Btooom! – 07
I really wish I had time to keep up with JoJo, because in a way it would be a natural show to blog alongside this one. Both are marvels of excess and bombast, not remotely realistic and silly to the point of gleefulness. I can’t say I really like Btooom in the truest sense of the word, but in spite of myself I can’t stop watching it.
I’m beginning to suspect that in addition to its obviously dismal view of mankind as a whole, this show has a kind of right-wing survivalist mentality to it – no one comes off looking especially good, but the worst of all are the soft, slothful otaku and the bleeding-heart lawyer who should have let the kid fry. Seeing Natsume effectively devolve into Gollum this week before Sakamoto put him out of his misery was particularly unpleasant, and we had our requisite unsettling fixation on Himiko’s nether regions (Tied to the bed, huh? Let he who is without sin cast the first stone at the otaku). At least the savage mercenary Miyamoto (the always distinctive Kuroda Takaya) was allowed to die in GAR fashion, with his face being melted off by poison gas.
As distasteful as I find Btooom at times, it’s a pretty riveting watch. The pacing is relentless, the action scenes are really beautifully done and there’s a certain timeless quality to the premise that draws you in. The odd little SAO element of Sakamoto and Himiko having gotten virtually married – and then not realizing who the other was – certainly adds a bizarre twist to things. It’s hard to believe this is going to end well for anyone in the cast, which in a way is sort of the point, but Sakamoto and Himiko are certainly being set up to be the survivors and take their revenge on Tyrannos for their little enterprise – which appears with each new hint to be a larger and larger conspiracy.
Magi – 07
It hasn’t been an uninterrupted climb, but I’d definitely say the general trend for Magi is upwards. This has all the makings of a good fantasy shounen, with enough darkness around the edges to give it a little bite.
We may be close to a record for big-name seiyuu introduced in a single episode that wasn’t a premiere. I may be overlooking someone in the avalanche, but I counted Ono Daisuke (Sinbad), Sakurai Takahiro (Ja’far), Fukuyama Jun (Kassim), Hosoya Yoshimasa (Masrur – and this one is especially ironic as I immediately thought “Why is Kagami in Balabadd and not on a basketball court?” when I saw him), and Miyama Kouki (Abhmad Saluja). And there’s more to come too. But Magi is definitely more than just a star-studded cast and big budget – it’s a pretty good show, too. I especially liked the pacing this week, and Sinbad and his team made a positive first impression – I especially liked it when he provided his own introduction, right out of the storybooks. It’s easy to see his goodball persona is a cover for a highly formidable leader.
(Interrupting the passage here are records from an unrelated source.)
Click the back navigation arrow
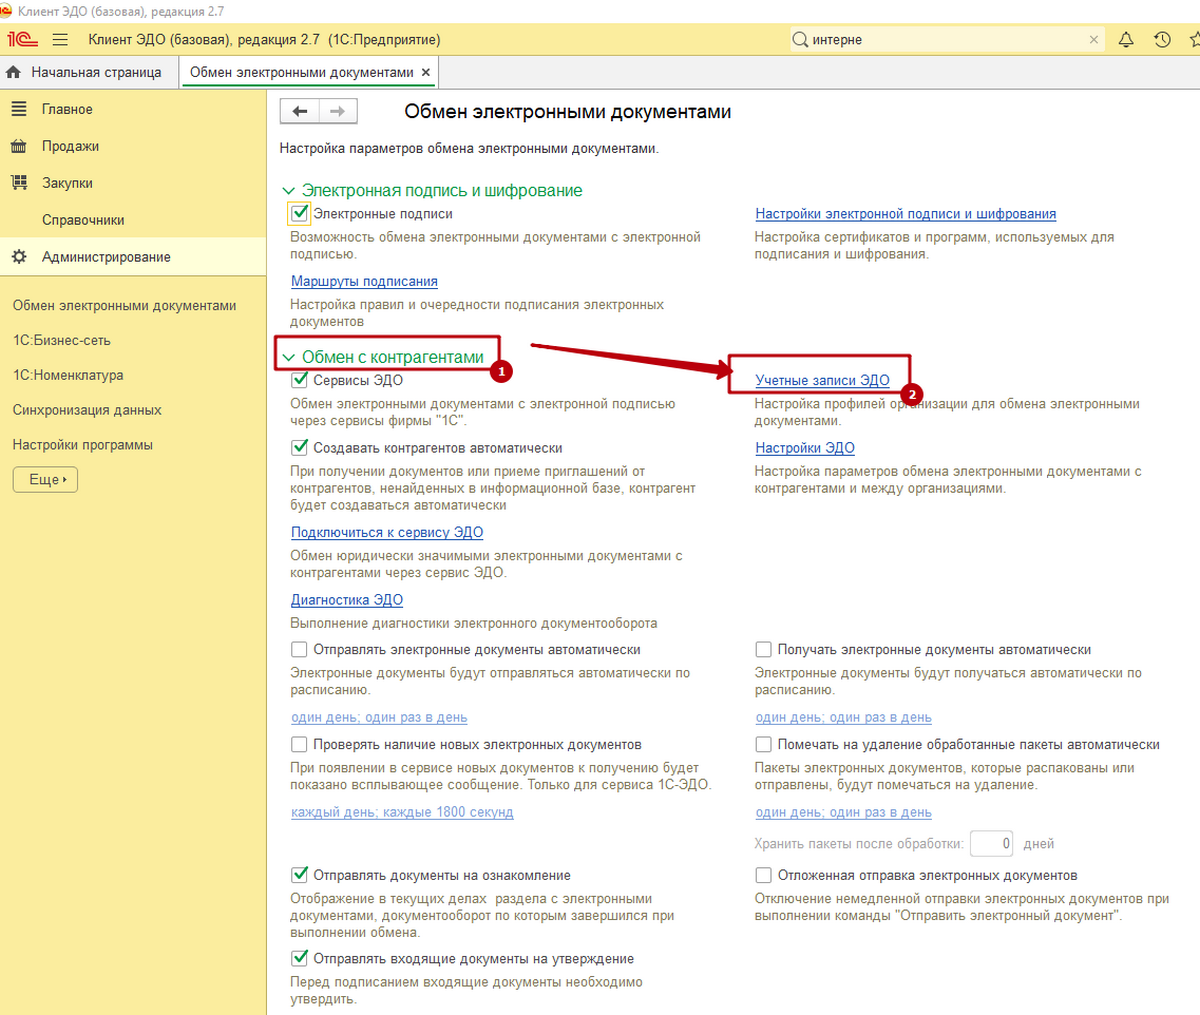The height and width of the screenshot is (1015, 1200). tap(300, 111)
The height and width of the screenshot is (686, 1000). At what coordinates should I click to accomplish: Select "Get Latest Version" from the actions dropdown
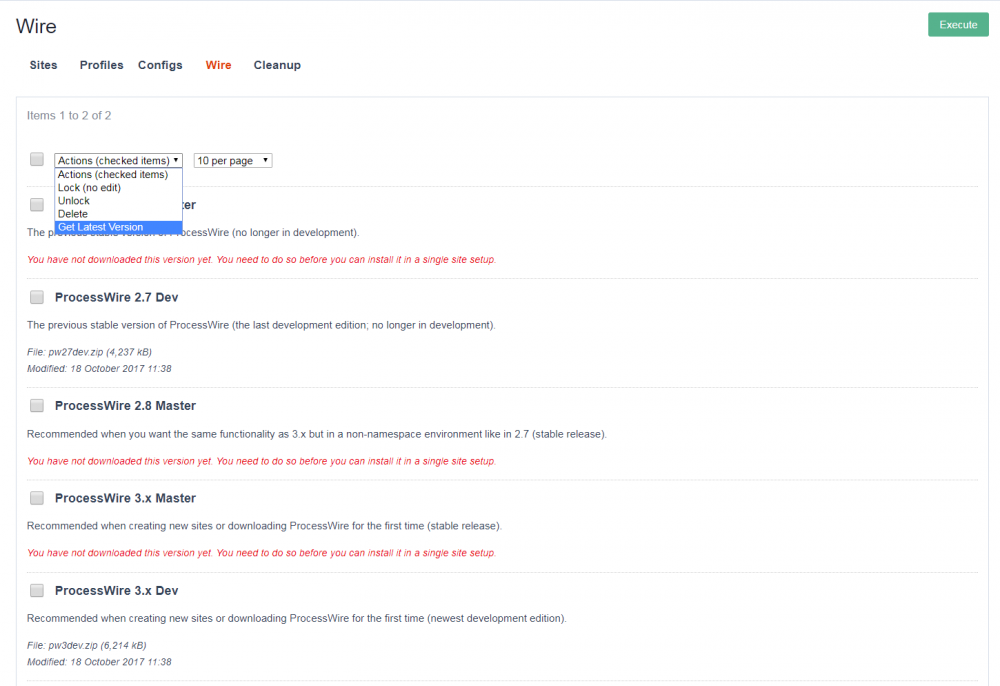100,226
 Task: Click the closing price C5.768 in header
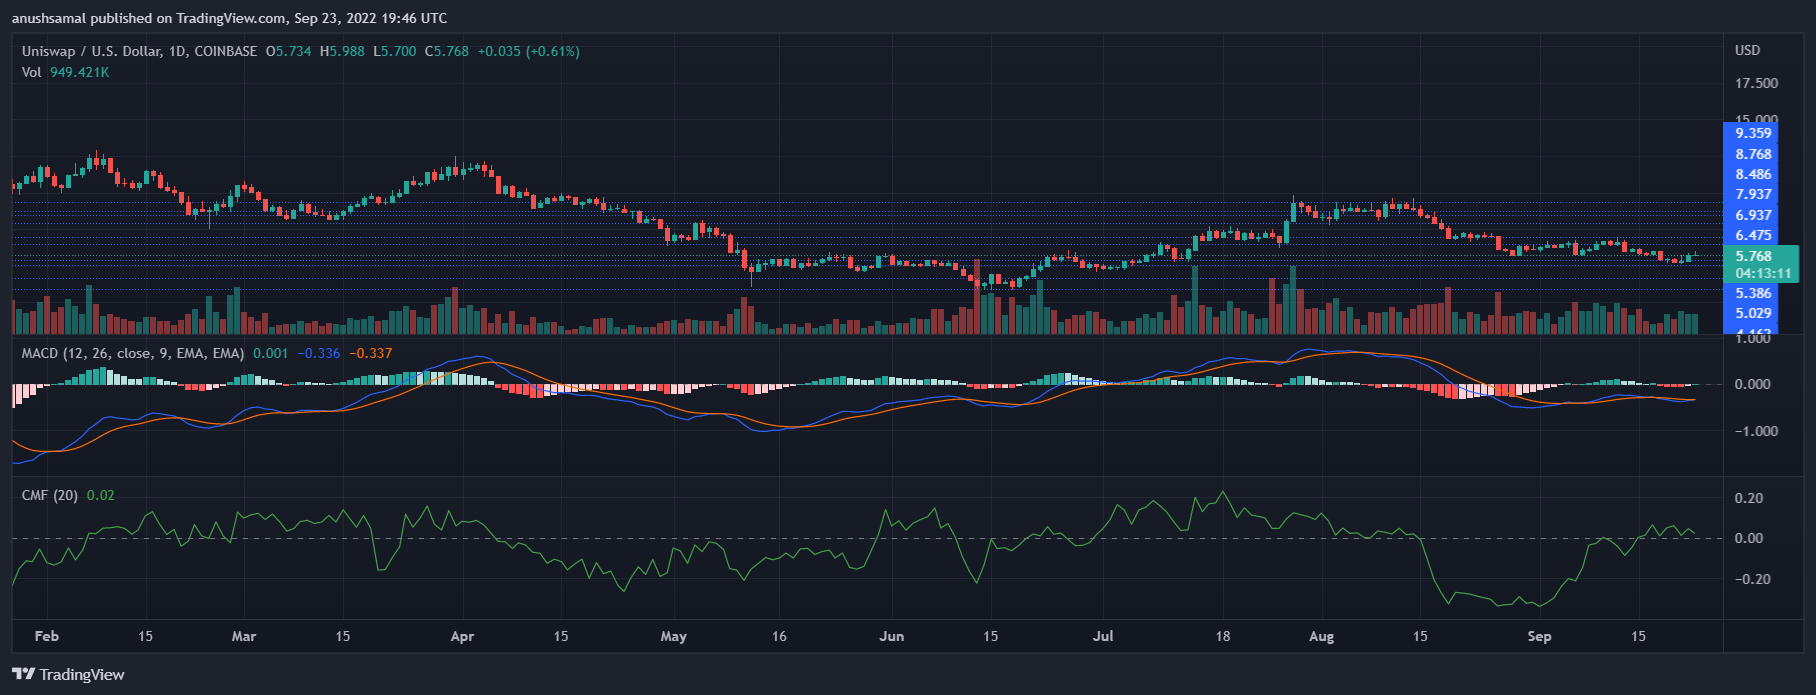pos(447,51)
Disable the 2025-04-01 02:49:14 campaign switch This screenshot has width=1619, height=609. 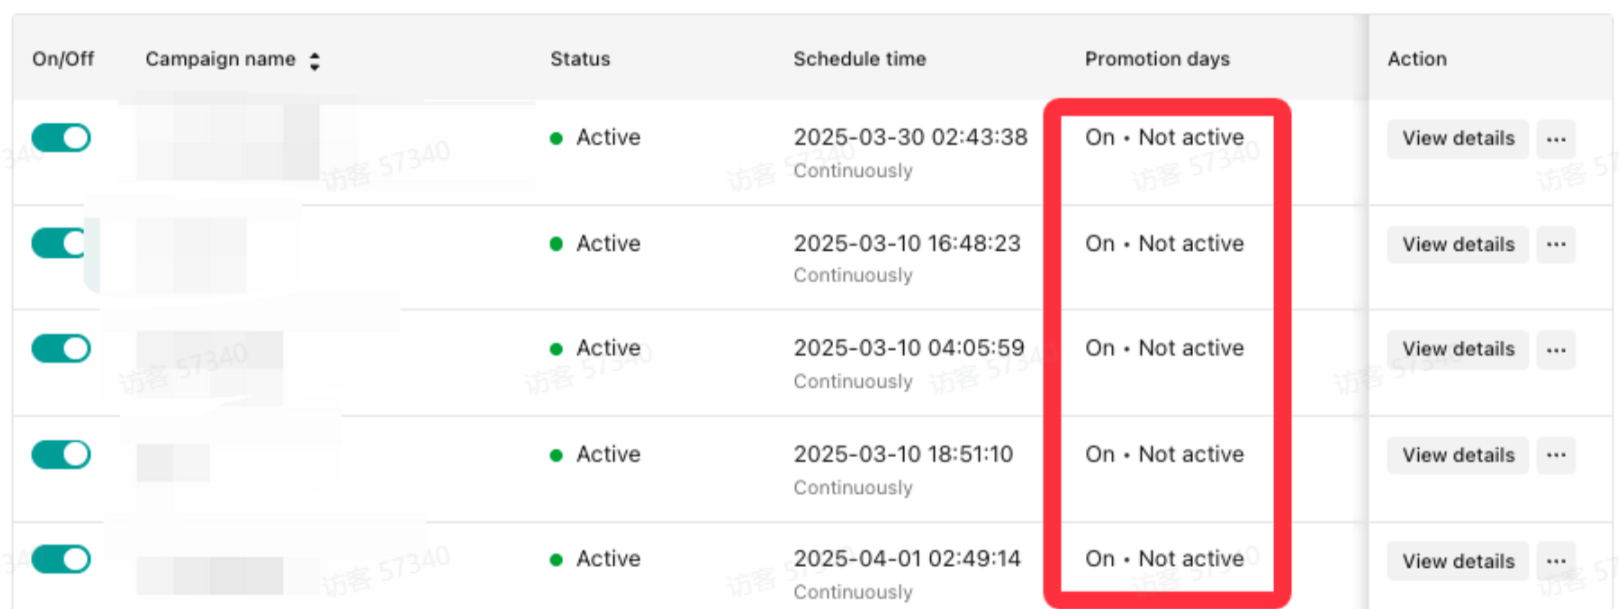(x=61, y=559)
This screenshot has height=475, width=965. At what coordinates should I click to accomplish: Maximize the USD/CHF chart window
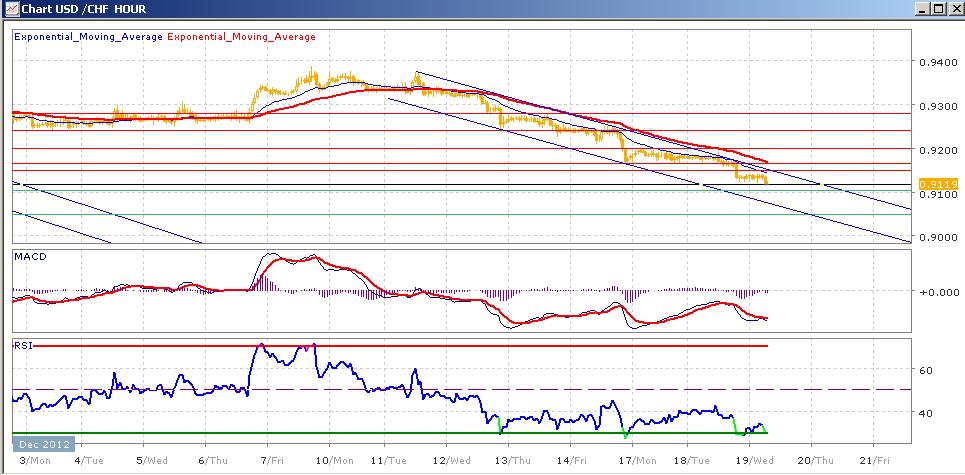(x=934, y=10)
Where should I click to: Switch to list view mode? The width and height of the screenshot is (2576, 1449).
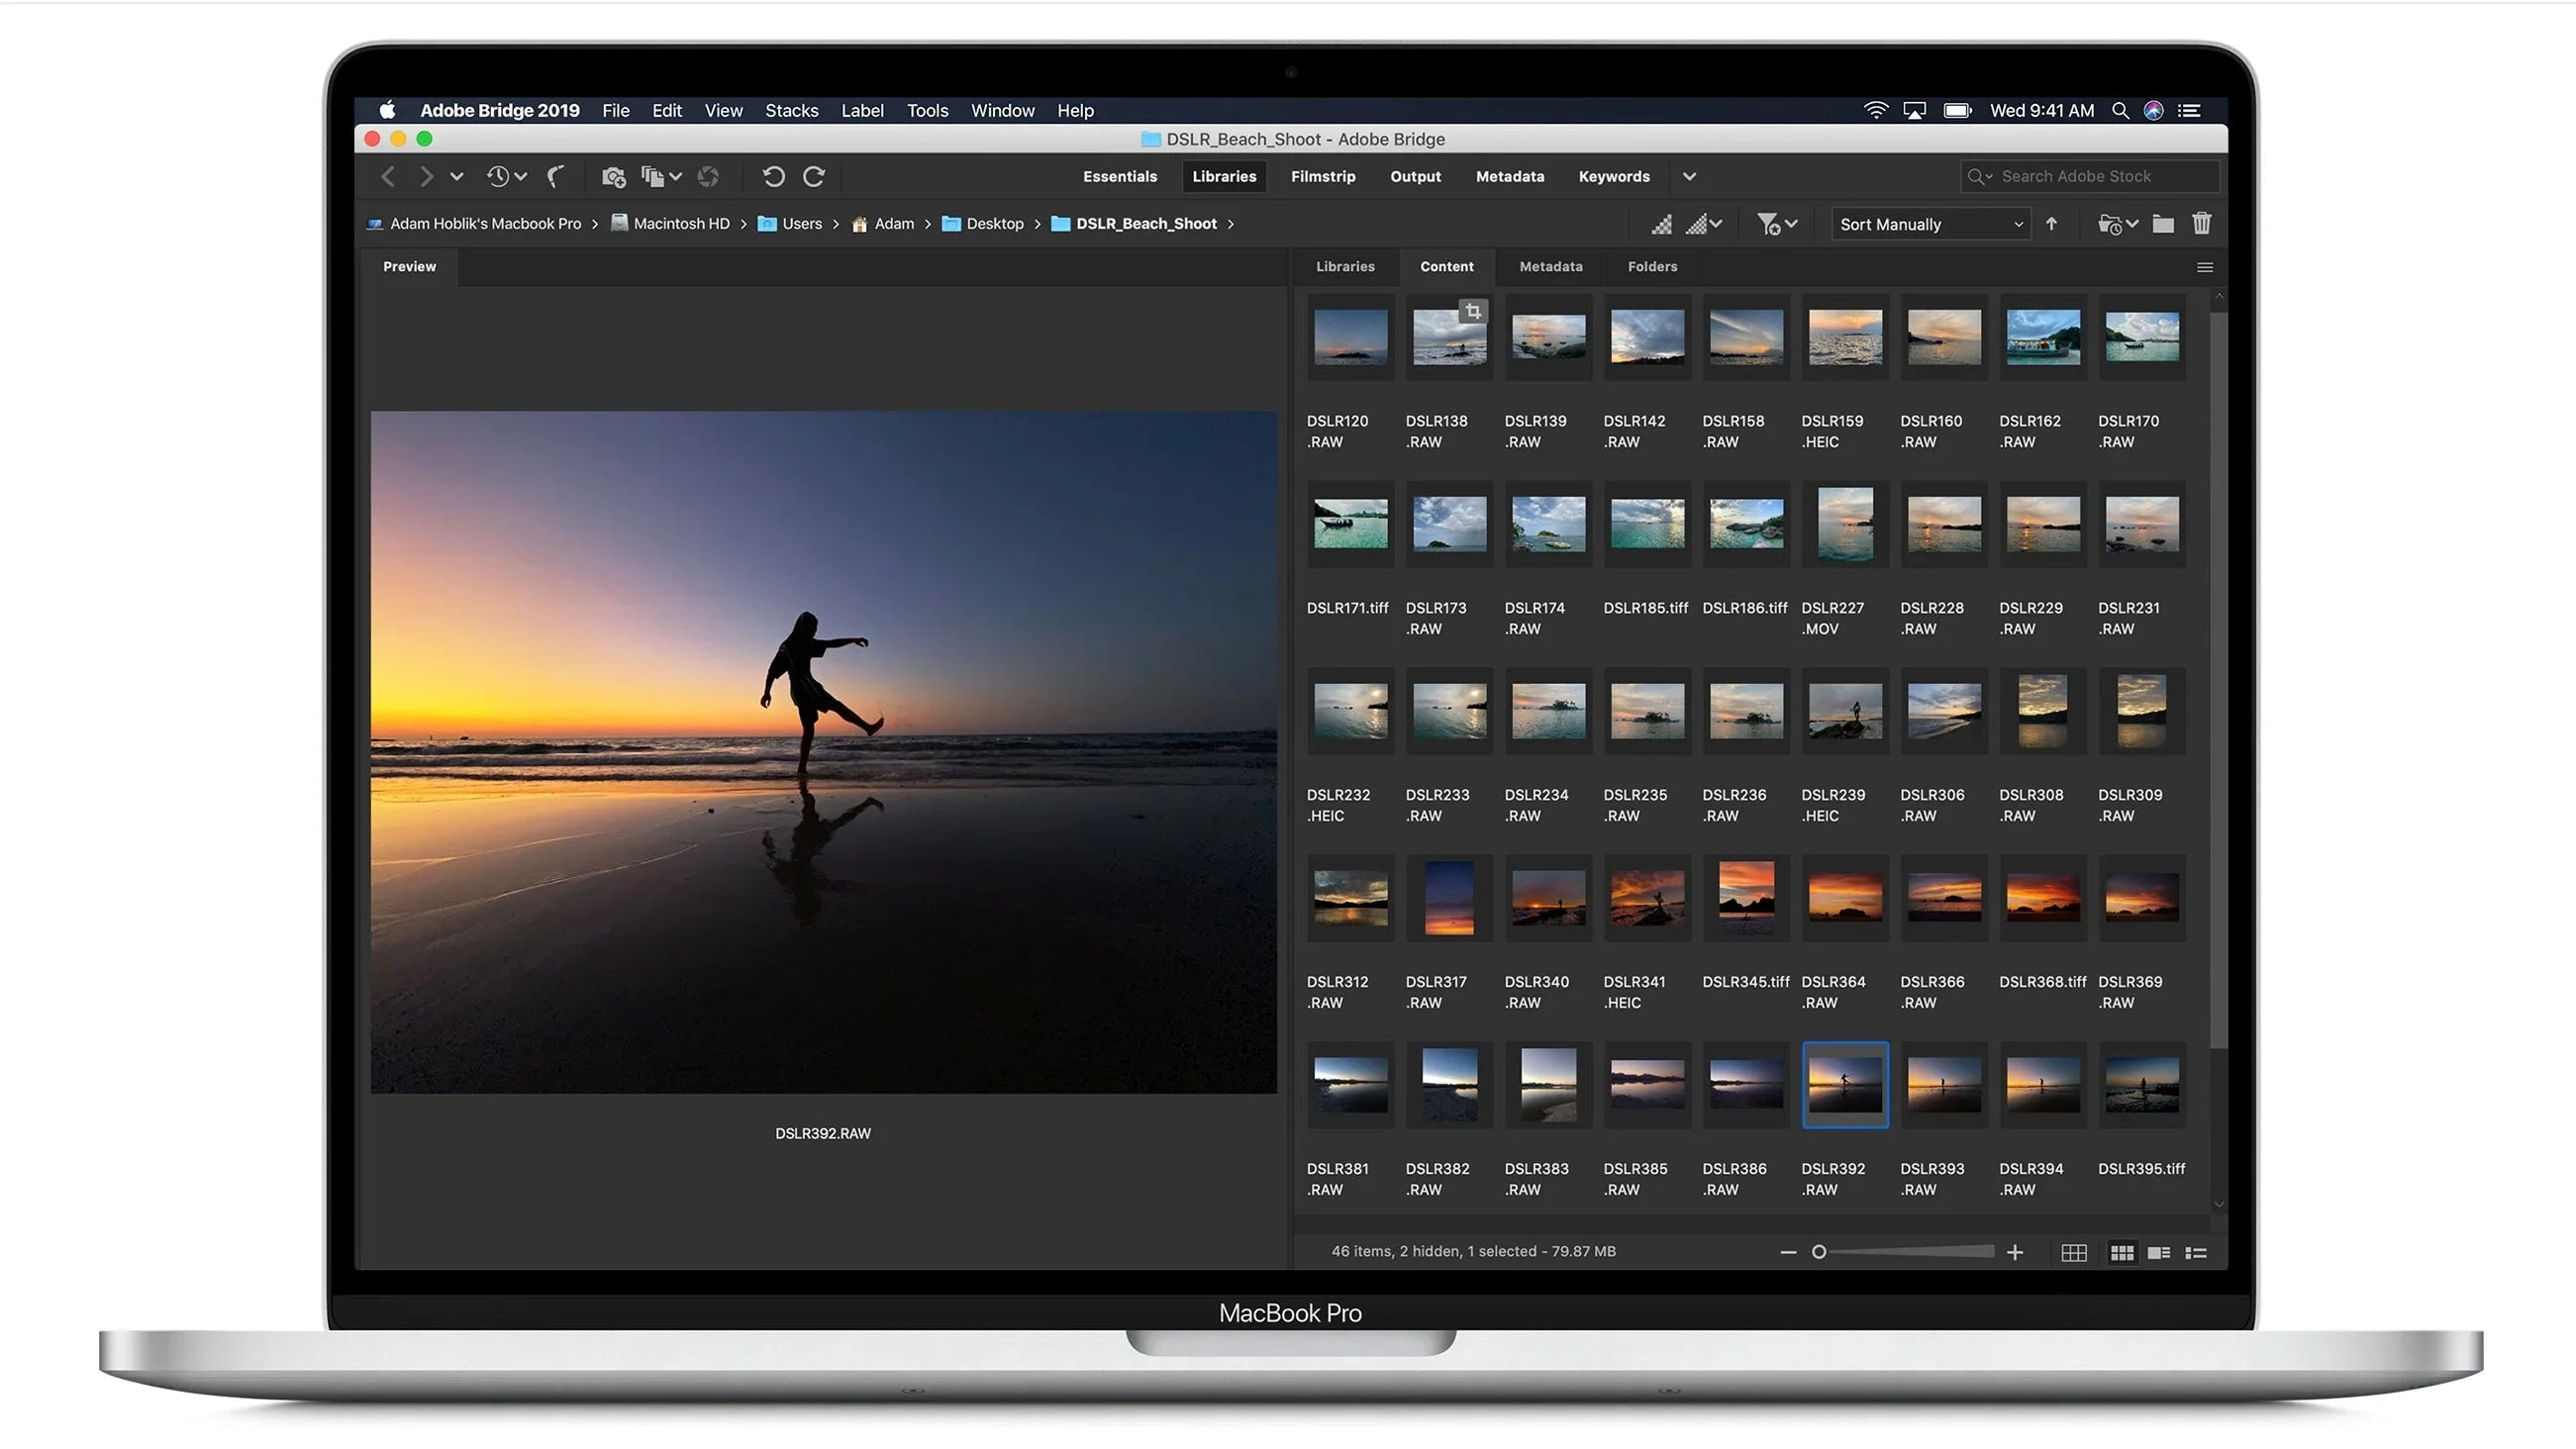[x=2197, y=1252]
Even before the big reveal that Alibaba was the leader of the Fog Troupe (which wasn’t really a surprise in the least) Magi was already doing a pretty solid job of creating a situation where right and wrong weren’t so easy to discern. The trend towards Scooby-Doo villainy does continue, this time with Abhmad and his brother Sabhmad (Nojima Hirofumi) and the general trend of the wealthy class being heartless pigs, but the notion of whether what the Robin Hood-esque Fog Troupe was justified in their actions was at least put on the table for Aladdin and Morgiana to consider. We’re clearly still at very early stages of the story yet, and all of the battle lines have yet to be drawn, but it doesn’t take a genius to figure out that Aladdin and Alibaba aren’t going to wind up on opposing sides for very long.
In addition to the subtly dark undertone, another element of Magi I like is that the show is rather more quirky than most shows of it’s ilk. Aladdin has given me two or three pretty big laughs every episode, and I think it’s an interesting twist that probably the two most powerful characters in the cast though I might be giving Morgiana too much credit there) are adorable youngsters, and they’re both capable of killing for their cause. That and the slightly bent sense of humor will go a long way to make what might be derivative distinctive, and give Magi a chance to stand out in a very crowded field of shounen adaptations.